I am new to Python and programming in general, so would appreciate any help. I am trying to use Python (ideally with the use of Pandas) to do the following:

Data

I have a table that looks like this:

+--------------------+-------+
|    Parent:Child    | Score |
+--------------------+-------+
| Life:Work          |     3 |
| Work:Money         |     2 |
| Work:Hours         |     3 |
| Work:Hours         |     2 |
| Life:Health        |     2 |
| Money:Life savings |     3 |
+--------------------+-------+

Desired Outputs

  1. Table: Determine unique items and calculate average scores:

Scores are averaged where there are multiple entries

+--------------+---------------+
|  Unique item | Average score |
+--------------+---------------+
| Life         | NaN           |
| Work         | 3             |
| Health       | 2             |
| Money        | 2             |
| Hours        | 2.5           |
| Life savings | 3             |
+--------------+---------------+
  1. Tree:

a) Determine hierarchy of the items:

Life > Work > Money > Life savings

Life > Work > Hours

Life > Health

b) draw tree with items and average scores:

                 Life (NaN)
              /              \
      Work (3)               Health (2)
       /       \  
 Money (2)  Hours (2.5)
      | 
Life savings (3)

Some notes:

In the data, colon (":") denotes the relationship between the items. The format is Parent:Child

"Life" has no score, so it should return NaN

"Hours" has two entries in the data, so the average is shown" (2+3)/2 = 2.5

Greatly appreciate your help!

EDITED Thanks AKX for your helpful response.
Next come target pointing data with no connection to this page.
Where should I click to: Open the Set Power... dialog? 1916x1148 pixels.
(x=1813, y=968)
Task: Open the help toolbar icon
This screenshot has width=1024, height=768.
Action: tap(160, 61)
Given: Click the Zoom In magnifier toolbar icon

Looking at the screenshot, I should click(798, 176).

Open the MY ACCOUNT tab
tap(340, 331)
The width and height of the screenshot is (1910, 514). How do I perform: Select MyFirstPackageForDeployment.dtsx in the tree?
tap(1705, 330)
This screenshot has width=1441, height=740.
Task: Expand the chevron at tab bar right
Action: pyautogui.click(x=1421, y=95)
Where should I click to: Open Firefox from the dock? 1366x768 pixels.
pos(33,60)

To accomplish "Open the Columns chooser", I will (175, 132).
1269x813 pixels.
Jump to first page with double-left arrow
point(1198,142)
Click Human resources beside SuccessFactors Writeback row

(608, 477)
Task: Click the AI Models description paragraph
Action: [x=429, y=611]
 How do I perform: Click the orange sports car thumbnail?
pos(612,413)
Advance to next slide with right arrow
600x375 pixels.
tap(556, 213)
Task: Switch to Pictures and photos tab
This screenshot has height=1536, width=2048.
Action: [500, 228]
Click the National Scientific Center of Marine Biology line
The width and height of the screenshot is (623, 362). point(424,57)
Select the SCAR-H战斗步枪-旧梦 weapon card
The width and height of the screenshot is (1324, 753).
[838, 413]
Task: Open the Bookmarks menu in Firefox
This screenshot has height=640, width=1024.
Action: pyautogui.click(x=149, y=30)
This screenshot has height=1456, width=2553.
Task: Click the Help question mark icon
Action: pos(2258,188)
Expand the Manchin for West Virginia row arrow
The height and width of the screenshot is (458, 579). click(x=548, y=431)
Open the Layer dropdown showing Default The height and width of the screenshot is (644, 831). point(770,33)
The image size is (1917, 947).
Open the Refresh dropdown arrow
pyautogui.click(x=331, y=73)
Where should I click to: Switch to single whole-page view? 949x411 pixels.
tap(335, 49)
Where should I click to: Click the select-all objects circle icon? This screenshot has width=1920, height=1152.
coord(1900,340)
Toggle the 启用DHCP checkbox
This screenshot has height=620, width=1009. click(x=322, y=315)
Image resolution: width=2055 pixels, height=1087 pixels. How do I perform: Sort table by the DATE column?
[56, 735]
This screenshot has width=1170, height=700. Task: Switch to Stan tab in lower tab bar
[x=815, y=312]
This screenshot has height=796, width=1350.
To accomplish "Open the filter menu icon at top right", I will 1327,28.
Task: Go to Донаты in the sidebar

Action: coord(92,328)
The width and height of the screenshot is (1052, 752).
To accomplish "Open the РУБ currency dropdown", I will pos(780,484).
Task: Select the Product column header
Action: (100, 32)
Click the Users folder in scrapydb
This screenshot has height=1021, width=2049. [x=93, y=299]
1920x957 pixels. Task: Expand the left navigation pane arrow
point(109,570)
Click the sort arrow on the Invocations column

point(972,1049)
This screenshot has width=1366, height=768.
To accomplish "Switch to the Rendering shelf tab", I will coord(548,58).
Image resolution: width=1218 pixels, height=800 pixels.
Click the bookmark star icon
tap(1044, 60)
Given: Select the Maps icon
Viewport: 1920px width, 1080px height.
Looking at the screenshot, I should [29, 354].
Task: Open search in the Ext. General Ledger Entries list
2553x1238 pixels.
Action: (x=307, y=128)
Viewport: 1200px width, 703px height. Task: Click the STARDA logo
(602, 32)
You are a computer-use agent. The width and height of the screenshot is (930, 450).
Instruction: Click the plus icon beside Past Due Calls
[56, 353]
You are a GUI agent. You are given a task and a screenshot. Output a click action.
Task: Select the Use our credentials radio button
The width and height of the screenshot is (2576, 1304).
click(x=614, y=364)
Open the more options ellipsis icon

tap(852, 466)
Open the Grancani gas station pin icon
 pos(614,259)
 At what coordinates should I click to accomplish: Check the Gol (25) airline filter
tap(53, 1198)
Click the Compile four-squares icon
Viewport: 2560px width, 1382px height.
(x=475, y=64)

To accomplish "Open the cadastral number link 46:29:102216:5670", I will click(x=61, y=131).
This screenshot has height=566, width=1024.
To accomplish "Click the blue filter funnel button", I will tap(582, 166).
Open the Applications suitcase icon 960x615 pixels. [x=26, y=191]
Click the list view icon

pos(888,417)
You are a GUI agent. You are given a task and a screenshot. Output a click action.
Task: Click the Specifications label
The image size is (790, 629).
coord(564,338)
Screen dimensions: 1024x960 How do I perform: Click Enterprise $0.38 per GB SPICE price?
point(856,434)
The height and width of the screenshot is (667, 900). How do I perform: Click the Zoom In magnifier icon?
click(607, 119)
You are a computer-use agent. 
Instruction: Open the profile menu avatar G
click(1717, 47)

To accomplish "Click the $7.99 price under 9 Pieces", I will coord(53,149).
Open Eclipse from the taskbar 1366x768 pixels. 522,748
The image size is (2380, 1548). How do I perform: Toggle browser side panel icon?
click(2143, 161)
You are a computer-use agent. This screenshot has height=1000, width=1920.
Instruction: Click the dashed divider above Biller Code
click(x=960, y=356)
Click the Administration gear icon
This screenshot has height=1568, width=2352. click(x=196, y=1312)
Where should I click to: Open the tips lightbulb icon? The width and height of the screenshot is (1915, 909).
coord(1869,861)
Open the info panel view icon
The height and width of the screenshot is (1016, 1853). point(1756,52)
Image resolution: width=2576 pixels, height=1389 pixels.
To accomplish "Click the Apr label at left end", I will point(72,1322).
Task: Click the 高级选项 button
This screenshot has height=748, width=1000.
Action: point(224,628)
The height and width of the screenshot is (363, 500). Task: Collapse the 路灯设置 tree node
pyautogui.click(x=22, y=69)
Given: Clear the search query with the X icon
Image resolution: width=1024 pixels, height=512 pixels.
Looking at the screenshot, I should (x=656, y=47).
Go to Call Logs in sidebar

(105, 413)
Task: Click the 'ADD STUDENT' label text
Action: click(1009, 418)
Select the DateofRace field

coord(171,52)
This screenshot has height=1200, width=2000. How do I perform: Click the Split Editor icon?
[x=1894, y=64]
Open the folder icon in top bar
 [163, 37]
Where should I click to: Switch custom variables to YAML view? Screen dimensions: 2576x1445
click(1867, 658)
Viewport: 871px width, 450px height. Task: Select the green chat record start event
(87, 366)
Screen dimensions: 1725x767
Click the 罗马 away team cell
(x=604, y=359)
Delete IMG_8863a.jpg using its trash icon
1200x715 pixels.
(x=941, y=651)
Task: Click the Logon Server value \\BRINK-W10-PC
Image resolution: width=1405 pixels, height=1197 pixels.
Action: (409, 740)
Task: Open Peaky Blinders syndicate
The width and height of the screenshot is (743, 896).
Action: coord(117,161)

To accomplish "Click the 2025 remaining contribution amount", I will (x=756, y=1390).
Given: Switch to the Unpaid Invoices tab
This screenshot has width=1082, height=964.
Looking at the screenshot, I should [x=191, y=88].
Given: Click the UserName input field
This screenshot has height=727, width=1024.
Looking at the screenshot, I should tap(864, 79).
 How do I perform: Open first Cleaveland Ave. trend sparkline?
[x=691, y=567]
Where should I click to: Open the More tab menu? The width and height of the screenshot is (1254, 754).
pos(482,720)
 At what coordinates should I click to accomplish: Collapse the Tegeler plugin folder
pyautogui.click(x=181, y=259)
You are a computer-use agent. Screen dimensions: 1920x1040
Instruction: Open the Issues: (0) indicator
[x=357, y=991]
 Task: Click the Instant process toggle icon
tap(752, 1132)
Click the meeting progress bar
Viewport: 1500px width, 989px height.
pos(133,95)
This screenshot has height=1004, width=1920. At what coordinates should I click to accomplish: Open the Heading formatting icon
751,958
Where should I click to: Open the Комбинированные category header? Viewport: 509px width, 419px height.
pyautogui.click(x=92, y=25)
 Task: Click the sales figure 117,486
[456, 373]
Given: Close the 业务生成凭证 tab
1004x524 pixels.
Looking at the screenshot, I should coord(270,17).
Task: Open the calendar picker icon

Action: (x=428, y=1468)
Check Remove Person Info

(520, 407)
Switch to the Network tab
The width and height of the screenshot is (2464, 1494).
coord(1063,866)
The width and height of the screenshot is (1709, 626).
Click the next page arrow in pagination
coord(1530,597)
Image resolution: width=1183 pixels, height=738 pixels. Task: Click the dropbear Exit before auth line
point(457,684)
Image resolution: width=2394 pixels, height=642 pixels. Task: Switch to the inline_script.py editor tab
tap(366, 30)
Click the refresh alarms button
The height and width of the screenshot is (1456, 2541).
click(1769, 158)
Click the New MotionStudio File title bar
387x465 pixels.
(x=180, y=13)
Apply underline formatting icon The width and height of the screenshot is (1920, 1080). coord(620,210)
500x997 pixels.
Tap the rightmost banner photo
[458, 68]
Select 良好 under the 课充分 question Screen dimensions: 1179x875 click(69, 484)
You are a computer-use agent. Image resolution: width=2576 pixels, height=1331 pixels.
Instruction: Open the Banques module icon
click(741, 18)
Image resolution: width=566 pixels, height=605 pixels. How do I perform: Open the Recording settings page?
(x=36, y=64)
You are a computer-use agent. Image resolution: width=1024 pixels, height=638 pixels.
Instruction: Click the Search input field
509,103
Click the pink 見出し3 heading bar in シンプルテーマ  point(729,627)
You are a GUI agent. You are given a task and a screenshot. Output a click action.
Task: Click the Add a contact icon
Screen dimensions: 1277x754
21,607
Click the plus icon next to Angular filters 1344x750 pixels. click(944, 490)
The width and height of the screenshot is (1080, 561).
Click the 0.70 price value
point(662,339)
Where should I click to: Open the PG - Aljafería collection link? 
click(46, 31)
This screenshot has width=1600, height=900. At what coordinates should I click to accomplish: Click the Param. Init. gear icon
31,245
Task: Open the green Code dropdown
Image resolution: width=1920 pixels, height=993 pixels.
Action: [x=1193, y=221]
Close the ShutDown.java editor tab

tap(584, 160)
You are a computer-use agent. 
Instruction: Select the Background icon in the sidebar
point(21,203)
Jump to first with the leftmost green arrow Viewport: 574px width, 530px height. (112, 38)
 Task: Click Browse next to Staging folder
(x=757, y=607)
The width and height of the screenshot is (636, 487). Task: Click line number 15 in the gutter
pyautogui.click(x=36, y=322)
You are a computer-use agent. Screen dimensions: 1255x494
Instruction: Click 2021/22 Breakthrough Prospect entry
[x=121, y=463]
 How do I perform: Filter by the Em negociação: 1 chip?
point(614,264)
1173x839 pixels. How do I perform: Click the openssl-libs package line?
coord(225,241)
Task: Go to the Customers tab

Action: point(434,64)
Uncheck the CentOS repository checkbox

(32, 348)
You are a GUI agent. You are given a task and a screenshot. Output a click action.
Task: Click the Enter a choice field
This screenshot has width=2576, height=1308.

There's just one part which is not solved so I will clarify here. For 2) Tree: a) Determine hierarchy of the items:

The raw data doesn't specify which layer the Parent:Child is at. The issue here is to write code that can figure this out and link them. From "Life:Work" and "Work:Money", we need to figure out that the child of the first entry ("Work") matches the parent of the second entry ("Money"). ie:

From:
Life:Work
Work:Money

Combines into:
Life:Work:Money

Ultimately, from Raw data:

+--------------------+-------+
|    Parent:Child    | Score |
+--------------------+-------+
| Life:Work          |     3 |
| Work:Money         |     2 |
| Work:Hours         |     3 |
| Work:Hours         |     2 |
| Life:Health        |     2 |
| Money:Life savings |     3 |
+--------------------+-------+

Create a table like this:


+--------+--------+--------+--------------+-----------+------------------------------------------------------------------------------------------------------------------------------------+
| Layer1 | Layer2 | Layer3 |    Layer4    | Avg Score |                                                             #Comments                                                              |
+--------+--------+--------+--------------+-----------+------------------------------------------------------------------------------------------------------------------------------------+
| Life   | Work   |        |              | 3         | #Directly from "Life:Work" in raw data                                                                                             |
| Life   | Work   | Money  |              | 2         | #Entry Work:Money has score 2. Since there is an entry "Life:Work", we know "Work" isn't an ultimate parent, and sits below "Life" |
| Life   | Work   | Money  | Life savings | 3         | #Entry "Money:Life savings" has score 3. Similarly, we know from other entries that the hierarchy is Life > Work > Money           |
| Life   | Work   | Hours  |              | 2.5       | #There're entries "Work:Money" and another "Work:Hours", so we know both "Money" and "Hours" are direct children of "Work"         |
| Life   | Health |        |              | 2         | #Directly from "Life:Health" which has score 2. And there is no entry above "Life", which makes it the top of the hierarchy        |
| Life   |        |        |              | NaN       | #There is no entry where "Life" is a child, so "Life" is an ultimate parent. Also, no entry tells us the score for "Life"          |
+--------+--------+--------+--------------+-----------+------------------------------------------------------------------------------------------------------------------------------------+


Then from this table, we should be able to create the tree (format doesn't matter).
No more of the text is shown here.